# EXERCISE PASSAGE:
-*-*-

In 1957 the No. 5 gas holder was erected in Riversdale Road, Newtown at a cost of £110,000 to serve proposed gas main extensions south of Barwon River. By 1958 the company had 18,000 customers and 180 mi of gas mains throughout Geelong. In 1963 it had grown to 250 mi of gas mains, 46 per cent being less than 10 years old, and 30 per cent less than 5 years old. A new gas holder of 1 Mcuft capacity was also commissioned during 1964, built by the Power-Gas Corporation (Australia) Pty Ltd.

==Obsolescence==
By the 1960s production of gas from coal was an obsolete technology. By 1963 the Geelong Gas Company had changed production methods, using an Onia Gegi (Note: The Onia-Gegi process was a gasification process developed by the French ‘Office National Industriel de l’Azote’ in co-operation with the ‘Gaz à l’Eau et Gaz Industriels’, hence the name Onia-Gegi. Originally developed for the production of synthesis gas, it was later used to produce town gas. (Synthesis gas consists primarily of hydrogen and carbon monoxide, and is used to produce ammonia and methanol.) The Onia-Gegi plant was designed to produce a gas similar to town gas with a CV of 18.6 MJ/m3 (500 Btu/ft3), using a nickel catalyst. The system operated at atmospheric pressure and at 900°C to promote reaction by the nickel catalyst with steam, carbon and hydrocarbons. This produced a higher gas content and a lower tar/carbon yield than the Jones system. The Onia-Gegi system produced similar amounts of tar to the SEGAS process under the same conditions.) reforming plant to convert hydrocarbon gases from the Shell oil refinery at Corio into town gas. The new reforming plant was visited by many other gas companies as an example of modern Syngas technology. The former coal carbonising equipment was only used when coke (a by-product of the gasification process) was required.

-*-*-

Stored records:
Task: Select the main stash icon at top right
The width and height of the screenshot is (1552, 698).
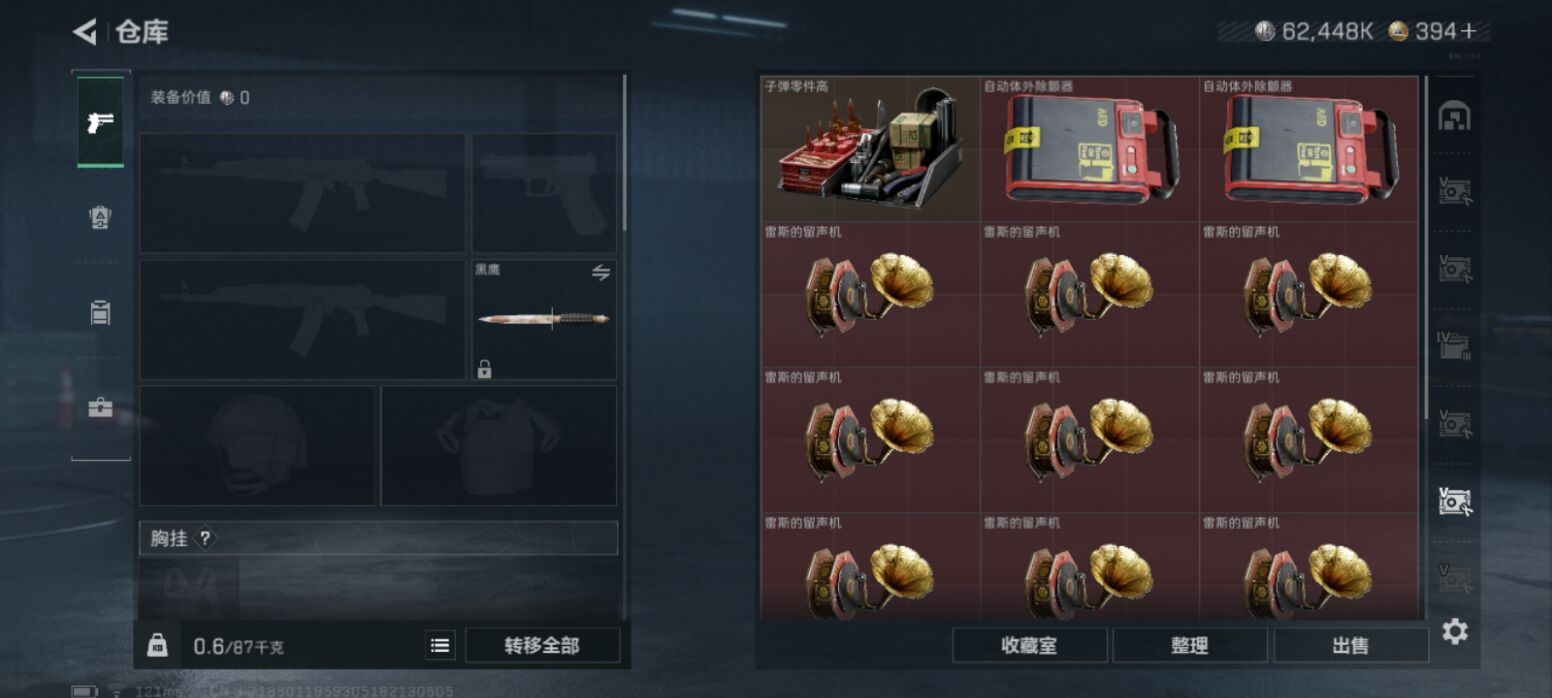Action: coord(1454,117)
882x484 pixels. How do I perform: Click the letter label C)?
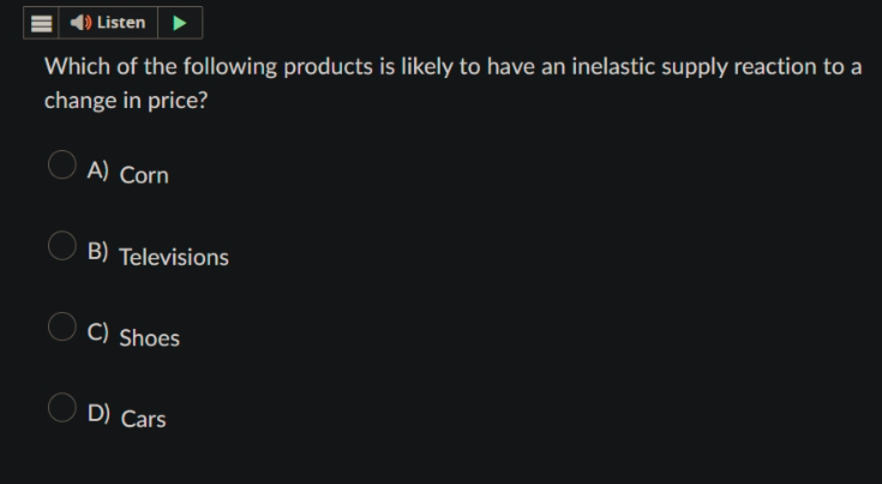(x=98, y=332)
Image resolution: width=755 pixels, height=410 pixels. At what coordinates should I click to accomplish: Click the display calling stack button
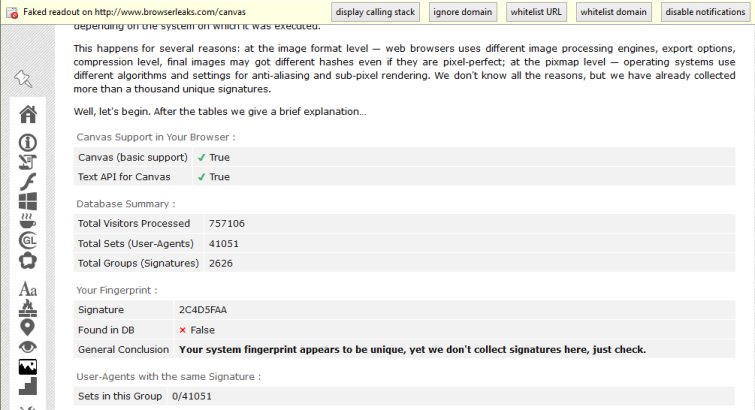pos(375,12)
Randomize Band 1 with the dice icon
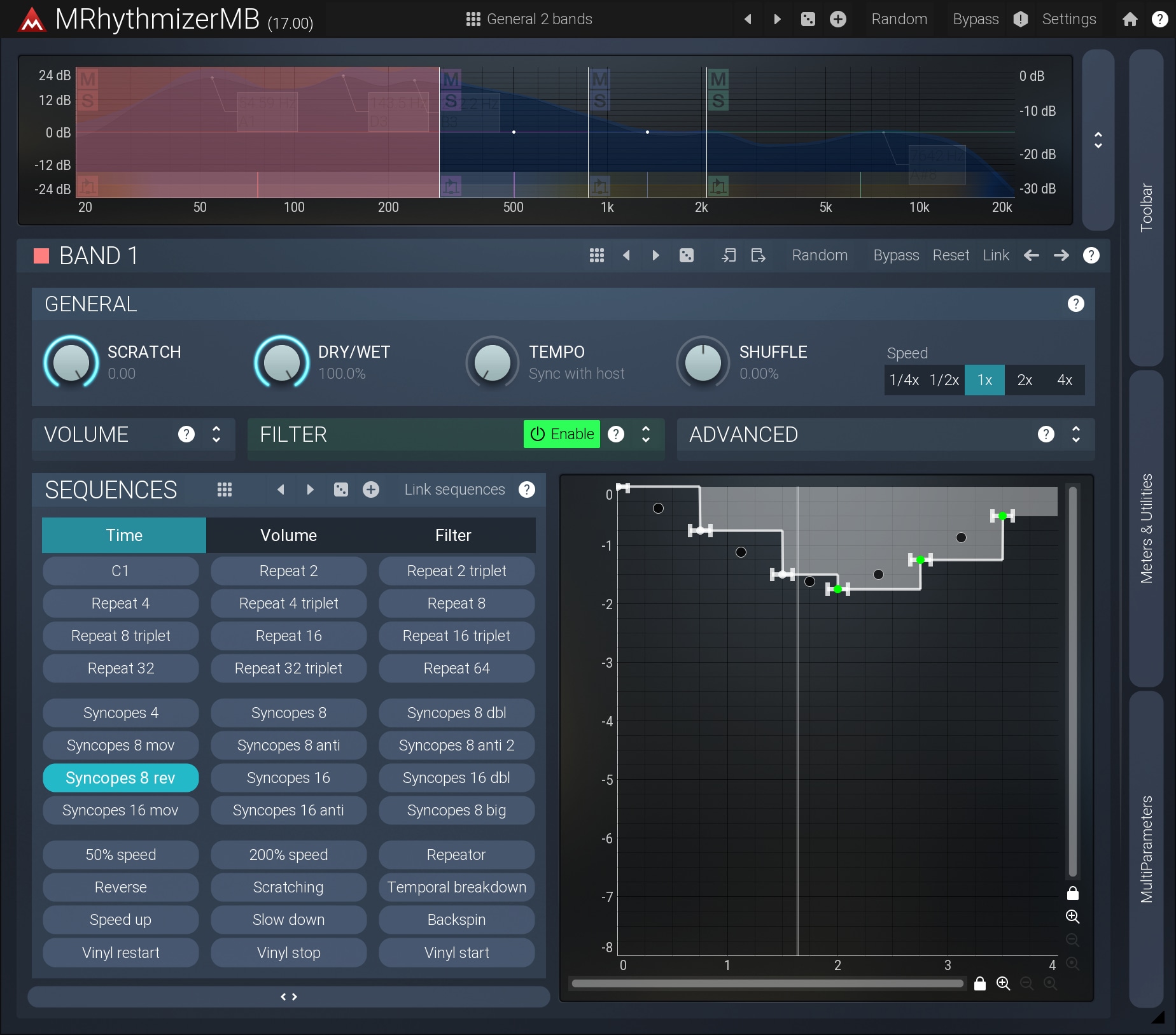 click(x=686, y=255)
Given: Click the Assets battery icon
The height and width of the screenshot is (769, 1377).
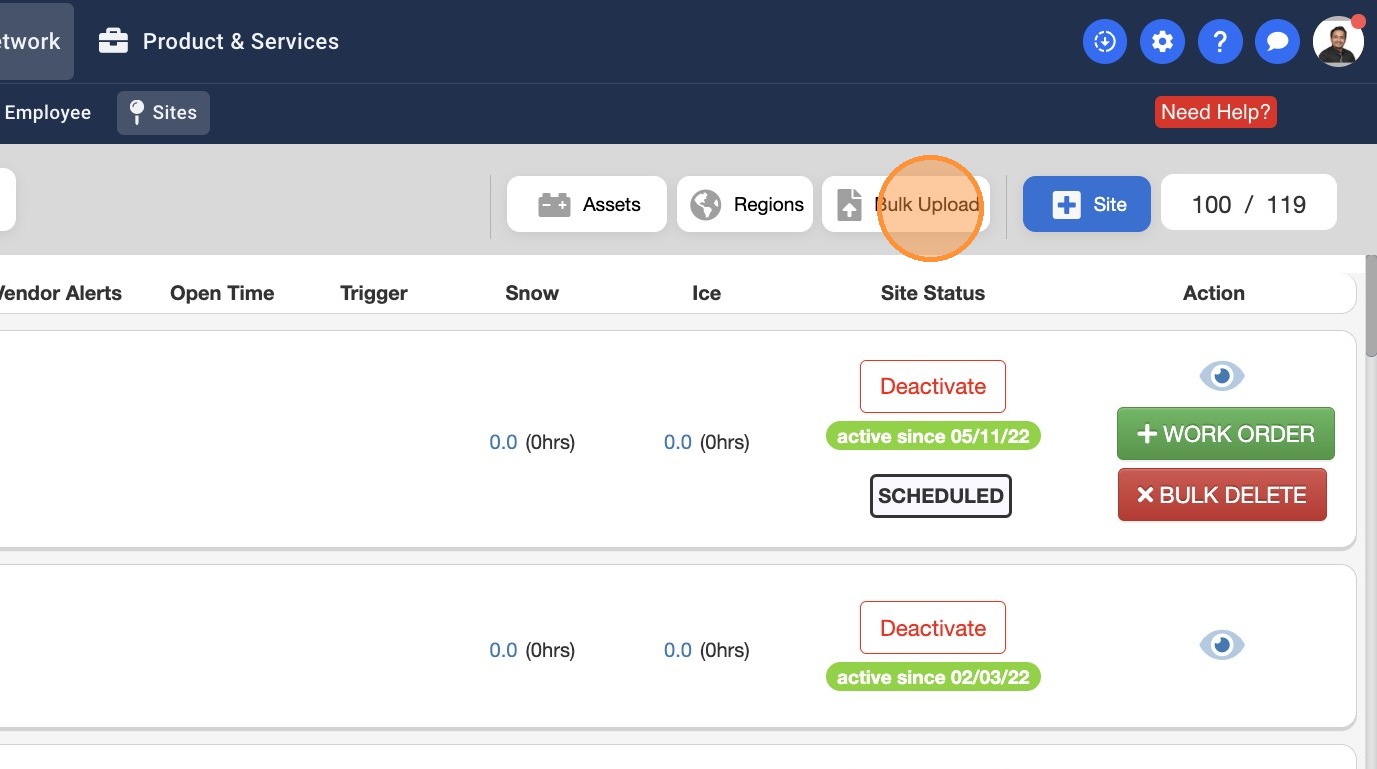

-*-*-

# REQUIRED WORK:
**1)** In the passage on the Geelong Gas Company, what did the No. 5 gas holder in Riversdale Road, Newtown cost to erect in 1957?
**2)** Resume the passage on the Geelong Gas Company after its last sentence.
None of these lines is needed.

# RESULTS IN ORDER:
**1)** £110,000

**2)**
The discovery of abundant reserves of natural gas in Bass Strait shook up town gas production. On 16 March 1967 a letter of intent was signed by the Geelong Gas Company with the Esso Australia and Hematite Petroleum to buy natural gas from their Bass Strait gas fields for a 20-year period.

The cost of conversion of the Geelong system to natural gas was estimated at $2.5 to $3 million, with a likely completion date of 1971. The conversion entailed building a new pipeline from Melbourne, purging the old gas from the mains, change over of all burners in all gas appliances, changes to valves in the distribution network to permit the higher pressures, and removal of the now-unneeded gasworks.

The main natural gas pipeline between Geelong and Melbourne was finished in February 1971. Costing $1.7 million, the pipeline was designed to operate at a maximum pressure of 1000psi, and carry 60 Mcuft of gas a day. Conversion of homes to natural gas commenced on 15 March 1971, starting at suburbs furthermost from the gasworks, and was completed by the end of August 1971.

==The end==
A takeover bid for the Geelong Gas Company was issued on 11 December 1964 when the company was served with a notice of acquisition by the Gas & Fuel Corporation of Victoria. At this time the 20 shilling ($2) shares in the company were valued at one pound, 16 shillings and sixpence ($3.65), with a total of about 800 shareholders in the company. The takeover bid was later withdrawn.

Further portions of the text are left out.